Hablan los viejos que se acercan a uno con ganas de enumerar sus largas desventuras y dar una opinión que nadie les pidió sobre el orden de las cosas creadas.
Hablan los infantes todo el tiempo, con su verba semicoherente, subiendo y bajando de sus asientos, llorando y riendo sin razón alguna y actuando los parlamentos de la telenovela de moda con una mezcla de castellano neutro y acento de oriente medio mal pronunciado.
Hablan incluso aquellos que viajan sentados, que tienen la gracia de poder apoyar sus cuerpos contra el vidrio y el respaldo. Hablan pudiendo dormir o leer sin darle un librazo en la cabeza a otro pasajero, sin sufrir el roce del miembro de otro en sus partes. Y lo hacen pudiendo estudiar, pudiendo curar el sida o develando la secuencia fibonacci. Elijen el derroche, el exceso.

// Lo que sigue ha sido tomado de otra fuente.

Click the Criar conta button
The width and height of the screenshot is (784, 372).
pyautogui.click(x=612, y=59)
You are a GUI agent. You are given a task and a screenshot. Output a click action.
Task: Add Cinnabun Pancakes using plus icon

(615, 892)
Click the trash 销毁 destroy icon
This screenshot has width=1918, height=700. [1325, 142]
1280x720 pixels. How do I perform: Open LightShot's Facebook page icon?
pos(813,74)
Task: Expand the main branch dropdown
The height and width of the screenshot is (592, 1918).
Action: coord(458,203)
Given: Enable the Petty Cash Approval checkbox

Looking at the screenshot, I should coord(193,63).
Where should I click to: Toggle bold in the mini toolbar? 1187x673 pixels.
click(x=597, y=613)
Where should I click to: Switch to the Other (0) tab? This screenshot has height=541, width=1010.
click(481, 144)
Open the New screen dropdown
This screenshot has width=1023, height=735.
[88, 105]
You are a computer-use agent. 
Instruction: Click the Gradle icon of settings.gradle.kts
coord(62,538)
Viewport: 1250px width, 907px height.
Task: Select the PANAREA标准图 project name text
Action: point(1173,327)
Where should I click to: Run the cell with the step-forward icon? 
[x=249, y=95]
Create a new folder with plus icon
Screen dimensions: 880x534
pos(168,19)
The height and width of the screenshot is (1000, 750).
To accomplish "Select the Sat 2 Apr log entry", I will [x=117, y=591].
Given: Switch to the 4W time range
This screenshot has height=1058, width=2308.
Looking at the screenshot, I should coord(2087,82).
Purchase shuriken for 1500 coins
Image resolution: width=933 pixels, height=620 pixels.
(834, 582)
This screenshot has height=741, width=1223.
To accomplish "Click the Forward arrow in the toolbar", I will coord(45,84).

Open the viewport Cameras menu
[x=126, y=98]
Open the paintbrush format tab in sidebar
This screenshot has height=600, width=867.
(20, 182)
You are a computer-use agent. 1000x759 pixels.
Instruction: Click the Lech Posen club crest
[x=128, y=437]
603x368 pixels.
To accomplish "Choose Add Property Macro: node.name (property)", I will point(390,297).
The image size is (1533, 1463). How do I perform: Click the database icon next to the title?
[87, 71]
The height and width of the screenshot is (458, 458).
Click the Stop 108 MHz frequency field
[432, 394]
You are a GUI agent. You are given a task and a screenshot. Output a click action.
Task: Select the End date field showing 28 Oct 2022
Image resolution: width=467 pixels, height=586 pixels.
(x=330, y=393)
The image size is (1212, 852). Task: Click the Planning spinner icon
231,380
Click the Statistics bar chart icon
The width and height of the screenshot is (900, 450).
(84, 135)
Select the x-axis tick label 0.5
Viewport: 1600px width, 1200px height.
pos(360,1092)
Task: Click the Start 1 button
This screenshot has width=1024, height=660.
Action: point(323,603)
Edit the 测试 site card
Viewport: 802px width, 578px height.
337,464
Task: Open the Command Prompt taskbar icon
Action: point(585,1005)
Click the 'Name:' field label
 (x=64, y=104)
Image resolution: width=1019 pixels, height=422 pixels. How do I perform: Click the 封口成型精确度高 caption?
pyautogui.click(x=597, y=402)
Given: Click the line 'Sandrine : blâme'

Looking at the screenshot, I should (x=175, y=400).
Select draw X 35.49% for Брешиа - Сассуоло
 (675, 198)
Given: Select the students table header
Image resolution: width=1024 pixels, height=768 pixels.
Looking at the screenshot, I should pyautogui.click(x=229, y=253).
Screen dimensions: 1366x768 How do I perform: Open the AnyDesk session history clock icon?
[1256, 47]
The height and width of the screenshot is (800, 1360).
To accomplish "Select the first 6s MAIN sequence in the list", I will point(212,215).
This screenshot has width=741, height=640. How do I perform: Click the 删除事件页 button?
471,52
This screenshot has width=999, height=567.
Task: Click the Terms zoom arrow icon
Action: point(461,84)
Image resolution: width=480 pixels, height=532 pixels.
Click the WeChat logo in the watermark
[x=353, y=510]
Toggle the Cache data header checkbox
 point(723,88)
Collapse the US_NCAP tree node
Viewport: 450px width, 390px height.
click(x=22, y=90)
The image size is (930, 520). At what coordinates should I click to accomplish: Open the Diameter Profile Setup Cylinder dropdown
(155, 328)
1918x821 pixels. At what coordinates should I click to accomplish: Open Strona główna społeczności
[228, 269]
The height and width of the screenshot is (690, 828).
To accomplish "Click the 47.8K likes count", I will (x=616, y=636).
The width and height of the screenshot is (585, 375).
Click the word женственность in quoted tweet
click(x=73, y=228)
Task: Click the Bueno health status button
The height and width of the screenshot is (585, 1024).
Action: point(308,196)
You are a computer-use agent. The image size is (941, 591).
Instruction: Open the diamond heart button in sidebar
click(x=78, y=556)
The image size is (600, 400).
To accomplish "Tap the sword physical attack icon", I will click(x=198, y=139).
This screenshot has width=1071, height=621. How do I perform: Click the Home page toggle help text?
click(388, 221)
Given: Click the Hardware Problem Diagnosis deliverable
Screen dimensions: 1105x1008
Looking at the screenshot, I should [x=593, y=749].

Nada importante se dice antes que el sol llegue a su zenit. Y si lo es, si la vida depende de ello, su escenario no habrá de ser un colectivo atestado de reces viajando al matadero de la vida y sus circunstancias.
Hablan los choferes como si fueran humanos, como si el consumo excesivo de alimentos transgénicos les soltara la lengua cada tanto y algún pasajero debiera ser sacrificado en la pira de los temas comunes que van del estado del tránsito hasta las tetas generosas de las rubias paraguayas de José C. Paz.
Hablan incluso las embarazadas a las cuales se les cede el asiento, como si sintieran culpa de ejercer ese derecho y lo calmaran enumerando sus lunas y deformidades.
Por las dudas, al levantarme por la razón que sea, huyo hacia el fondo. Desconfío de las deudas que se pagan sólo con palabras.